John Mitchell requests the source and the rest (if any) of a ditty that begins "'Twas midnight on the ocean,/Not a streetcar was in sight./I went down to the corner store/To buy myself a light./ The man behind the counter/Was a woman old and gray/Who used to sell bananas/On the road to Mandalay."

Andrew Webster seeks the author's name and the rest of a poem that begins "No matter what happens to man/ The world is well made, though."

A. Shneur Horowitz wonders who described children as "that outlaw band."

Timothy Fleck hopes someone can provide the correct wording and a source for the assertion, "There are only three true arts: [?], [?], and pastry decoration. Architecture is a branch of pastry decoration."

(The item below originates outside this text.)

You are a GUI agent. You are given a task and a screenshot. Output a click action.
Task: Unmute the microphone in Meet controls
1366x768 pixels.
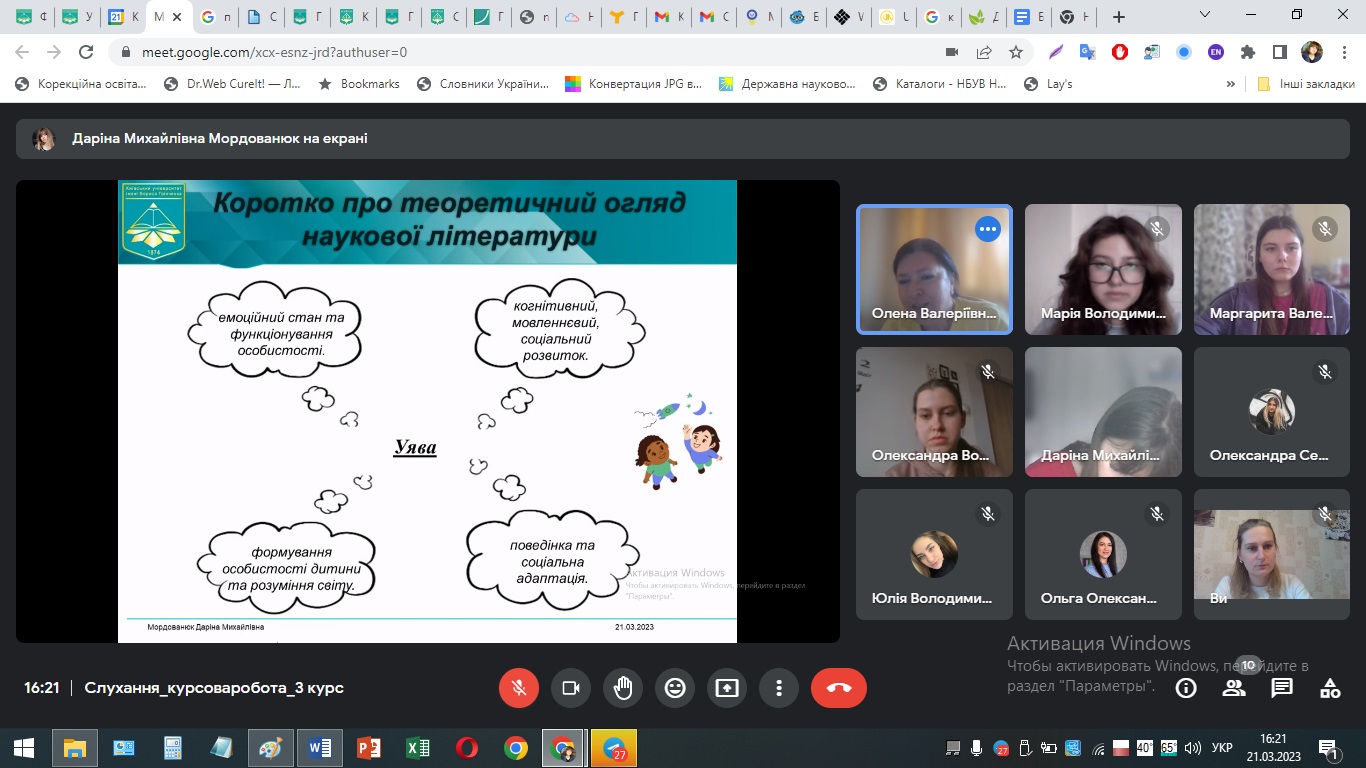(x=519, y=688)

June Skye Szirotny asks if anyone can provide an authoritative source for Richard Ellmann's assertion, in his 1973 essay "Dorothea's Husbands," that Beatrice Potter Webb referred to Herbert Spencer as Casaubon, the elderly scholar in George Eliot's Middlemarch.

"Truro" (January-February). Frank Kelly Jr. was first to identify "Memory of Cape Cod," from The Harp Weaver and Other Poems by Edna St. Vincent Millay. The poem was read at the funeral mass of Jacqueline Kennedy Onassis.

"hell-fire sunset" (January-February). Cathe Giffuni identified "Wild Wales," in Sylvia Townsend Warner's Scenes of Childhood and Other Stories, as the source.